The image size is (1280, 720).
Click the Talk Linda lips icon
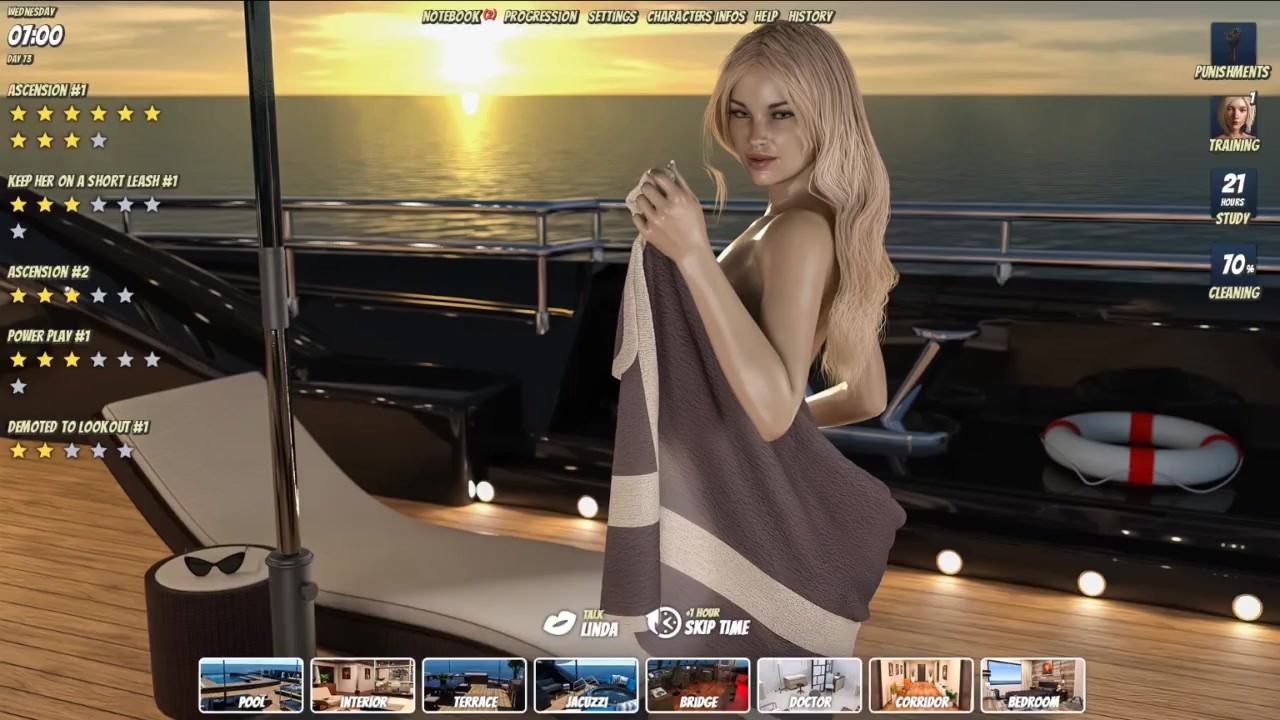(559, 623)
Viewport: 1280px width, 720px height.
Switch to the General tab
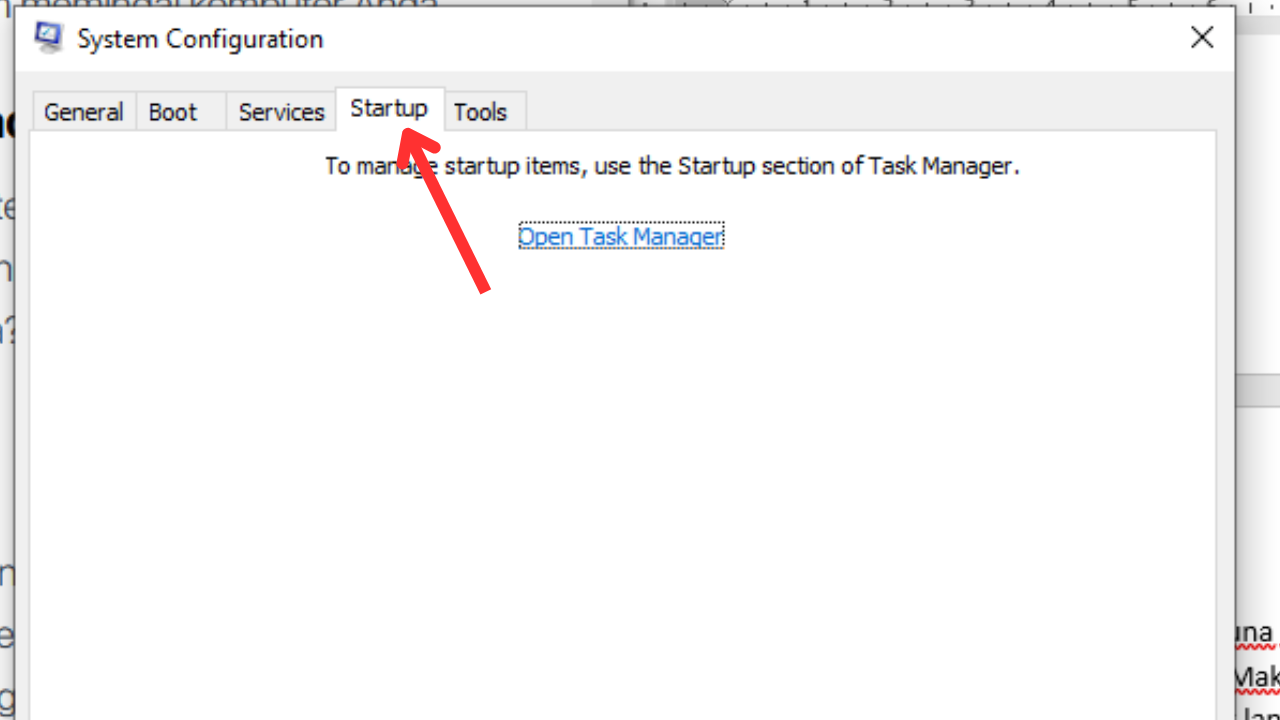83,112
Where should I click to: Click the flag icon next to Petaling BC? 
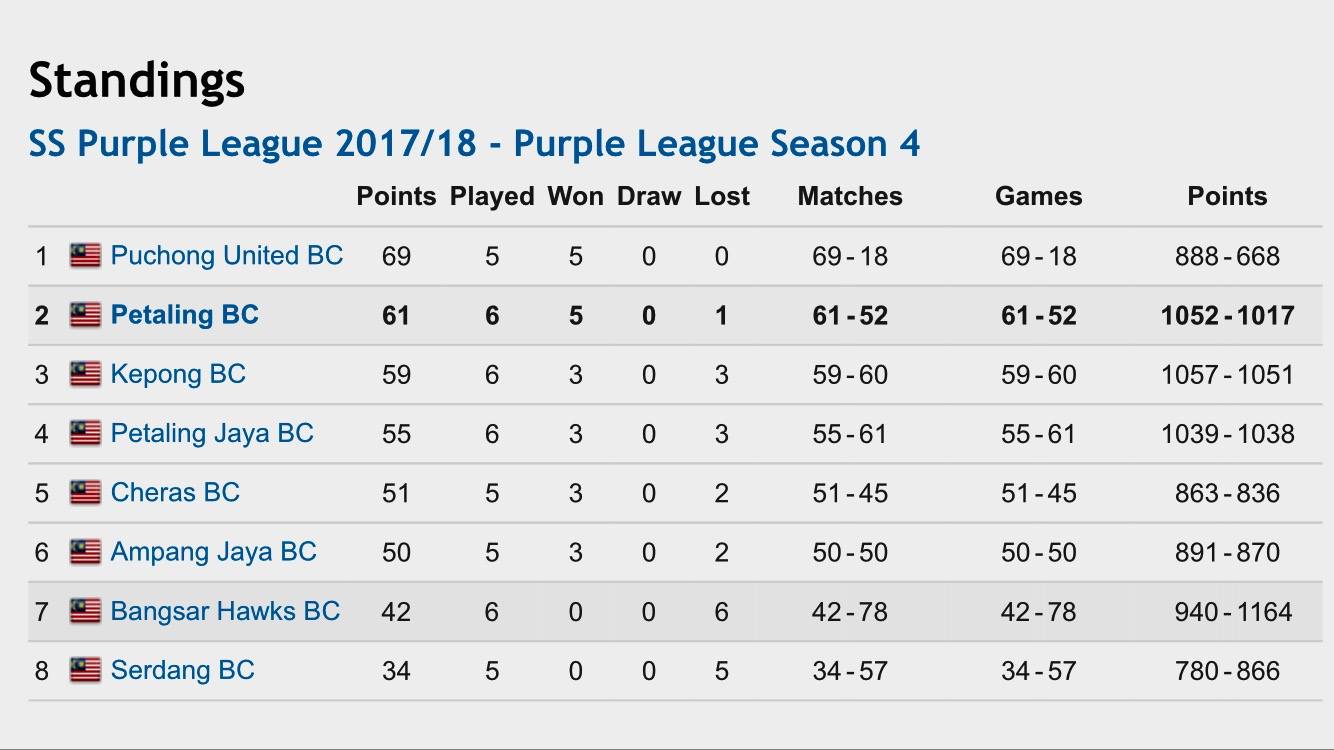coord(85,315)
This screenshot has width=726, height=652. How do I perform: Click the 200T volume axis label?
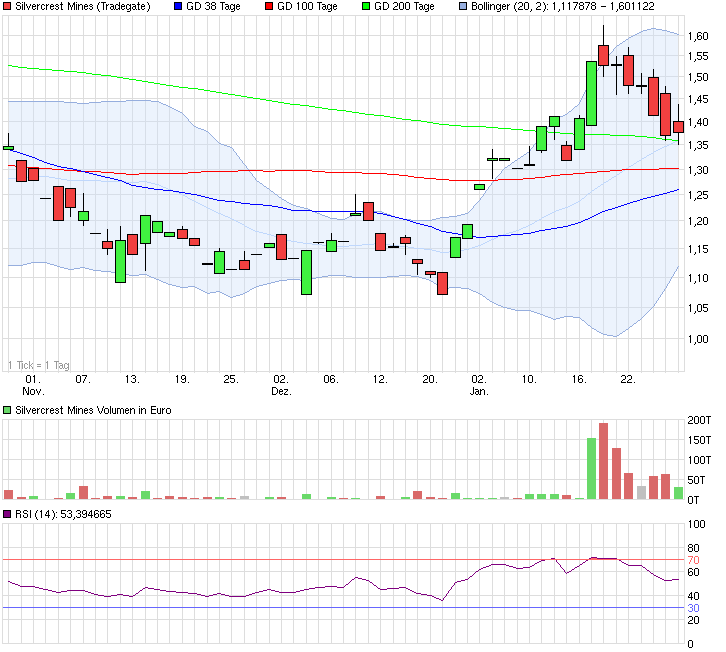pyautogui.click(x=699, y=421)
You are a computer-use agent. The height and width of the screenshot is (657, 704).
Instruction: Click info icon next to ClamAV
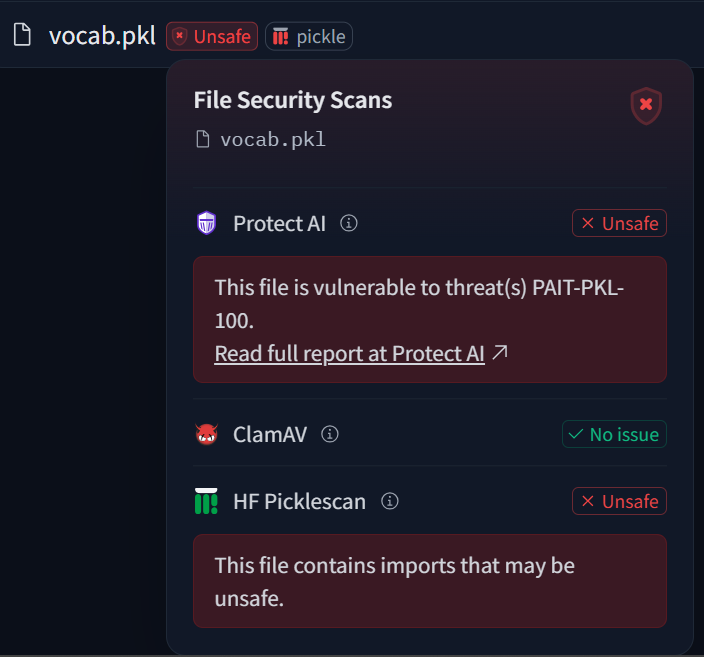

* * * * *

* **WHAT YOU SHOULD DO**
Copy the rows above line for line, leaving out the pictures.

* **SOLUTION TO THE PROBLEM**
The image size is (1280, 720).
Click the Talk Linda lips icon
(559, 623)
Viewport: 1280px width, 720px height.
Switch to the General tab
83,112
Where should I click to: Click the flag icon next to Petaling BC? 
coord(85,315)
This screenshot has width=726, height=652. How do I perform: Click the 200T volume axis label?
pyautogui.click(x=699, y=421)
You are a computer-use agent. The height and width of the screenshot is (657, 704).
Instruction: Click info icon next to ClamAV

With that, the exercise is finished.